Looking for the Grammar
In literacy, the grammar is obvious. Kids learn 5W/H, a simple, universal set of questions that helps them see meaning behind the text. Reading encourages understanding before answering. Writing teaches structure before composition. Language instruction reveals the rules beneath sentences. Even sports teaches the structure of the field before the manuevers that happen on it.
Math doesn’t offer that.
Students are just given solving maneuvers.
Meaning is optional. Structure is invisible.
Over time, the question sharpened. I debated it with friends. I built early proto‑systems that, in hindsight, were precursors to 6QRC. The question kept returning:
Why does reading and writing feel human, but math doesn’t?
Why is there no grammar?
Finding Nothing
Then came the catalyst.
More and more stories surfaced about students declining in math... alarming ones. Something in me locked into gear. The question hit with new force:
Did no one build it yet?
I searched for something established: something official, something like 5W/H for math.
I found nothing clean.
Nothing widely used.
Nothing you could hand to a student and say, “This is the structure beneath every math task.”
It felt like looking for something that should exist but didn’t (🐈⬛).
And the more I searched the clearer it became: no one was building it; no one was naming it... which meant I had to. I knew talking about it would go nowhere. Ideas like this only move when they’re built. If I don’t build it it’ll never be taken seriously, not from me.
Realizing the Field Had a Blindspot
But I kept digging, not as an expert, but as someone who crawled out of math’s impact zone and needed to identify what hit me.
One by one, I started noticing the same kinds of information appearing in every problem:
- Quantities
- Relationships
- Conditions
- Constraints
- Objective
- Representations
They were everywhere: algebra, geometry, graphs, equations, word problems. The same six elements, always there.
And yet no one seemed to name them in a unified structure.
Pólya’s steps came close, but they were about solving. I was looking for the substrate before solving, the raw information students must stabilize to understand the problem's meaning before solving.
And I couldn’t find anyone saying it:
These six elements are the invariant substrate within every math task.
This is where the meaning lives.
I kept waiting to find the paper, the theory, the book that had already done this work. It wasn’t there.
I doubted myself constantly.
If this were real, someone would have written about it already.
Maybe these things don’t matter, I would say to myself.
But the feeling didn’t go away. It grew.
It started to feel like a responsibility, like I had stumbled onto a hidden substrate, waiting to be found.
The Discovery and the Responsibility
Naming the six elements was not enough.
Students and teachers needed a way to work with them.
They needed something that fit inside real classrooms.
Thought by thought, a continuous pattern became clear, cognition's recurring way of orienting itself to information.
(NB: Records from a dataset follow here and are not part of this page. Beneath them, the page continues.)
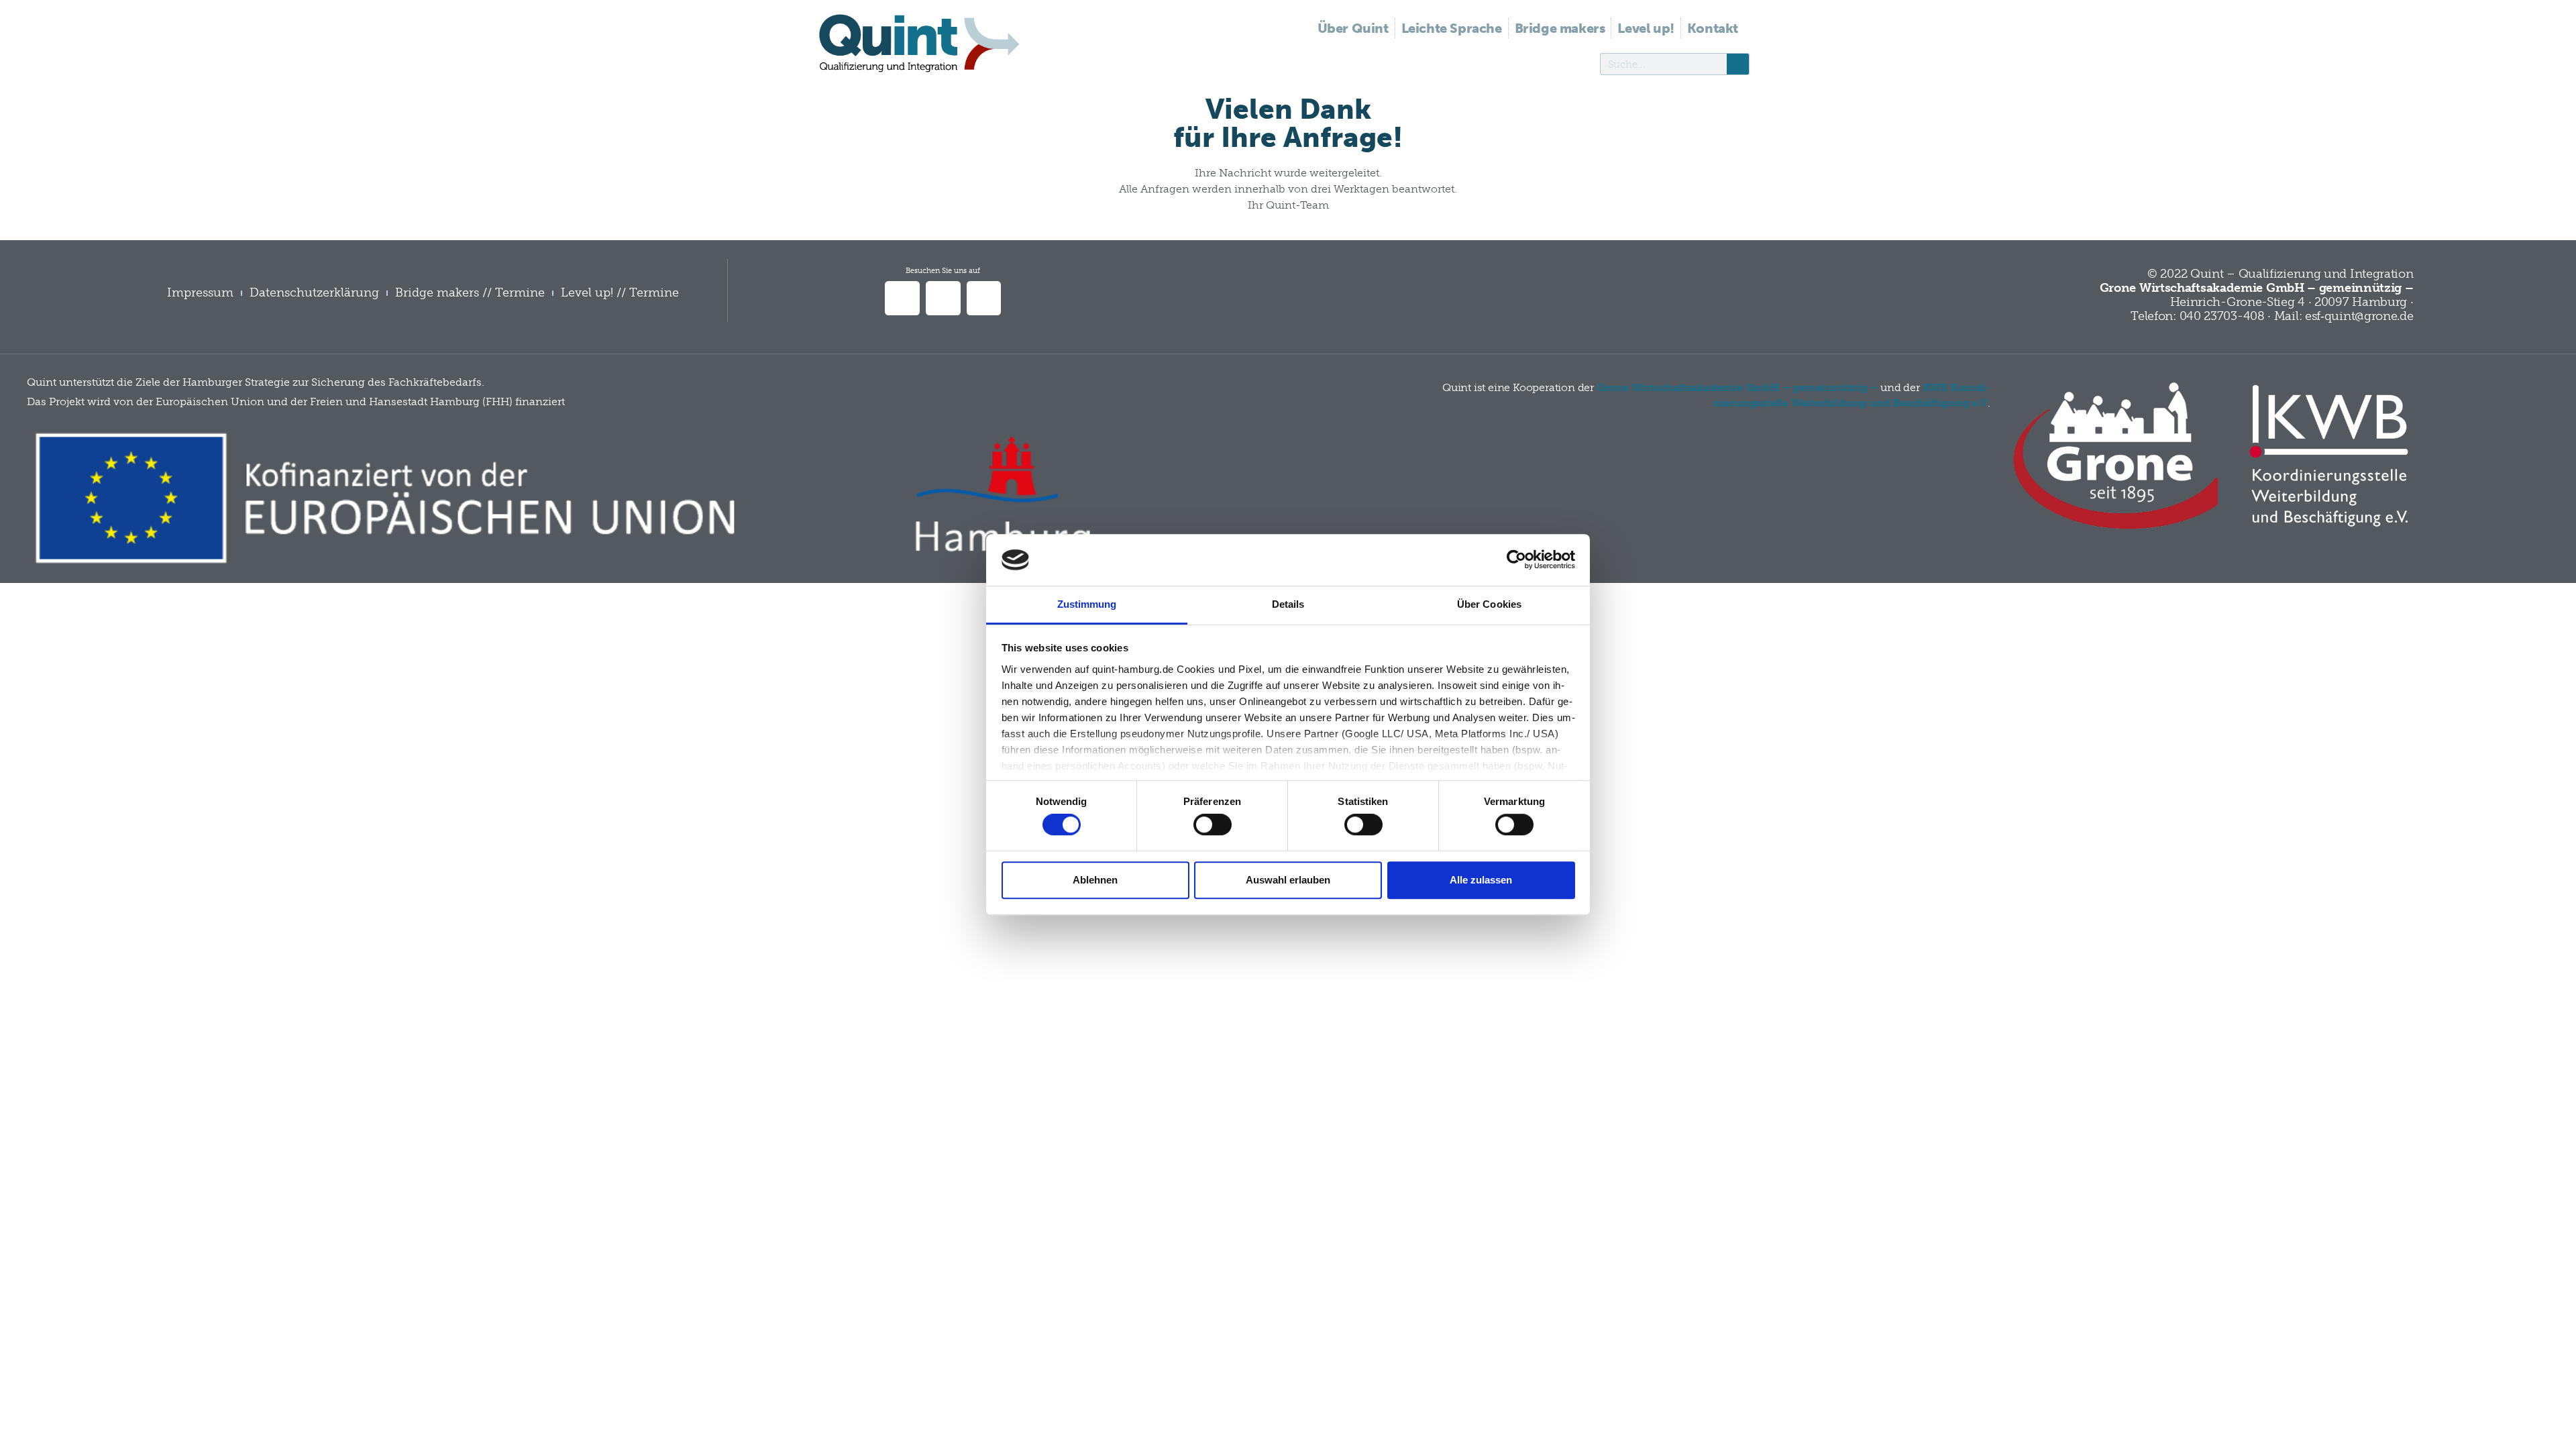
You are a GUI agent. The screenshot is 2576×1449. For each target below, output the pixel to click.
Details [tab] (1288, 604)
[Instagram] (984, 298)
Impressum (200, 292)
I traced this pattern across problems, topics, and grade levels. And I charted and took notes.
Slowly, a system took shape.
The grammar I had been searching for most of my life, finally visible.
That process resulted in what you see today (6QRC):
A way to make a math problem's meaning visible... before solving.
A way to give teachers and students a shared starting point.
What This Really Was
I didn’t set out to invent anything.
I set out to understand why math never felt human to me.
And in that journey, I ended up naming something that had been hiding in plain sight.
For anyone who needs the straight answer behind all of this:
I built the thing I was asking for.
And I don’t think I'm the only who needs it.